Il prezzo del greggio si è mantenuto negli ultimi mesi nella fascia fra i 70
e gli 80$/b. Un livello che è stato giudicato soddisfacente dalla maggioranza
dei paesi OPEC. Ci sono però molte incertezze su quale sarà il suo valore nei
mesi futuri, soprattutto perché è legato alla situazione economica internazionale,
che continua a restare quanto mai incerta.

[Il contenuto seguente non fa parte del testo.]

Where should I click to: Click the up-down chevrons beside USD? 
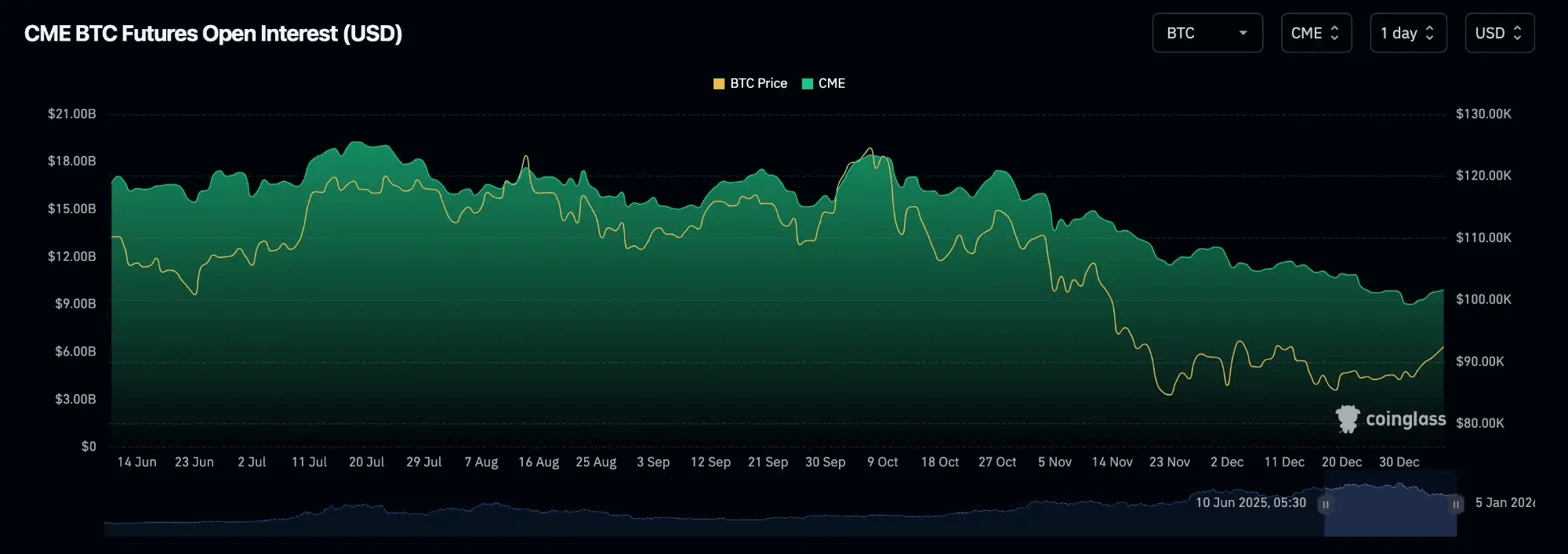[1517, 33]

Il 22 dicembre i Ministri del Petrolio dei 12 Paesi che fanno parte dell’OPEC
si sono riuniti a Luanda in Angola per discutere la situazione e hanno confermato
le quote di produzione.
Il Ministro saudita del Petrolio Ali Al-Naimi ha infatti commentato che i prezzi
del greggio sono buoni e quindi non è opportuno né ridurre né aumentare le quote
di produzione.
L’orizzonte però è tutt’altro che chiaro. C’è il timore che l’abbondanza dell’offerta
petrolifera e la fragilità della domanda trascinino nuovamente il prezzo del greggio
al ribasso. Tutto è legato alla ripresa economica mondiale. Nel comunicato emesso
al termine della riunione, l’OPEC giudica che non è sempre evidente sapere se
la ripresa economica sarà forte e durevole. Il Presidente di turno dell’OPEC,
il Ministro angolano del Petrolio José Maria Botelho de Vasconcelos ha commentato
che ci sono dubbi per una ripresa economica persistente.